II FACHGRUPPEN-VORTRÄGE

       ALTES TESTAMENT

       Fremde Völker in der Prophetie des Alten Orients

       Jonathan Stökl

      Die alttestamentlichen Fremdvölkerorakel sind ein bekanntes Thema innerhalb der alttestamentlichen Forschung. In der altorientalistischen und vergleichenden Forschung allerdings sind »fremde« Völker bisher kein bedeutendes Thema. Dieser Aufsatz nimmt es sich zur Aufgabe, die Position fremder Völker in der altorientalischen Prophetie zu erhellen.1

      Der größte Teil altorientalischer Texte prophetischen Inhalts ist bekanntlich in zwei Korpora zu uns gekommen. Das ältere der beiden ist Teil des königlichen Archivs der altbabylonischen Stadt Mari, aus der Mitte des 18. Jahrhunderts v. Chr. am mittleren Euphrat.2 Das zweite größere Korpus stammt aus den Staatsarchiven des neuassyrischen Reiches aus Ninive im 7. Jahrhundert v. Chr.3 Darüber hinaus gibt es noch eine Handvoll weiterer Texte, sowohl aus altbabylonischer Zeit als auch neuassyrischer Zeit, sowie einige Hinweise auf die Existenz von Propheten, sowohl in mittelassyrischer wie auch neubabylonischer Zeit. Darüber hinaus existieren auch noch einige wenige transjordanische Inschriften aus der ersten Hälfte des ersten Jahrtausends v. Chr. sowie ein althebräischer Brief aus Lachisch.4

      In den folgenden Seiten werde ich einen ersten Überblick über das Material zu fremden Völker liefern, das Material ordnen, sowie einige, wie ich meine, interessante Beobachtungen anführen, die im Kontrast sowohl zu anderen altorientalischen Text- und Bildertraditionen als auch zu Traditionen, die in der Bibel stark vertreten sind, stehen.

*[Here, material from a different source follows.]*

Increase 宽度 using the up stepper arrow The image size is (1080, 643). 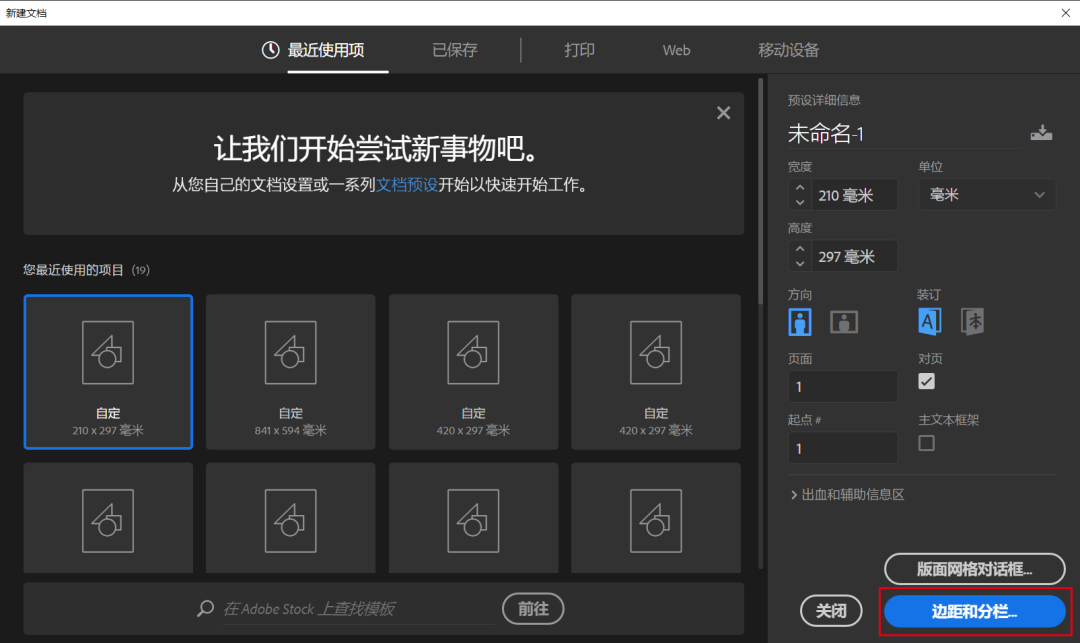tap(799, 189)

      Fremde Völker werden in altorientalischen Texten meist als Bedrohung dargestellt, als Vertreter des Chaos, die es zu besiegen gilt, um den Kosmos zu erhalten, oder aber als schwach und hilflos.5 Vor dem Hintergrund der sehr heterogenen Gesellschaften Mesopotamiens, besonders im ersten Jahrtausend v. Chr. ist dies an sich schon bemerkenswert, da es eben nicht die tägliche Erfahrung der Menschen und Autoren widerspiegelt. Dabei spielen fremde Völker in den altorientalischen Texten prophetischen Inhalts eine nur untergeordnete Rolle. Innenpolitische Themen und praktisch-theologische Fragen dominieren die erhaltenen Texte.6 Es gibt hierzu allerdings einige bemerkenswerte Ausnahmen, mit denen wir uns unten näher beschäftigen wollen. Die Götterkampftradition schwingt dabei an entscheidenden Stellen mit, ist aber auch nicht übermäßig vertreten.

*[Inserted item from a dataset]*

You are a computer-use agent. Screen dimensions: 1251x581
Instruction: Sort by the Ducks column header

      Bevor wir uns mit den Texten selber befassen, möchte ich noch einige Vorbemerkungen zu den Begriffen »fremdes Volk« und »Fremdvölkerspruch« machen. Der Begriff ist in der alttestamentlichen Wissenschaft aus historischen Gründen – vor allem in der Prophetenforschung – wohlbekannt. Als stehender Ausdruck ist er im Alten Testament eher selten. Aber durch die sogenannten Fremdvölkersprüche – auf Englisch noch genauer: »oracles against the nations« – ist er in der Forschung breit belegt. In einer Zeit, in der nationale und nationalistische Kräfte in der gesamten westlichen Welt, mit zum Teil erschreckenden Konsequenzen, wieder erstarken, sollten wir uns bewusst sein, dass das Wort »Volk« nicht unbelastet ist und zudem keine natürlich gegebene Einheit beschreibt. Zudem ist historisch die Abgrenzung von »fremden« Völkern häufig verwendet worden, um andere Menschen eben nicht als Menschen, sondern als Fremde zu behandeln. Dabei gibt es, wie bei so vielen ethischen Fragen, im Alten Testament eine große Bandbreite an Meinungen: in Büchern wie Ezra-Nehemiah werden Israeliten und Judäer, die die Meinungen der Autorenkreise in vielen Fragen, unter anderem zu sogenannten Mischehen, nicht teilten, aus der Gemeinschaft ausgeschlossen. Levitikus 19,34 und Ezechiel 47,22 hingegen gehen eher in eine andere, fürsorglichere Richtung.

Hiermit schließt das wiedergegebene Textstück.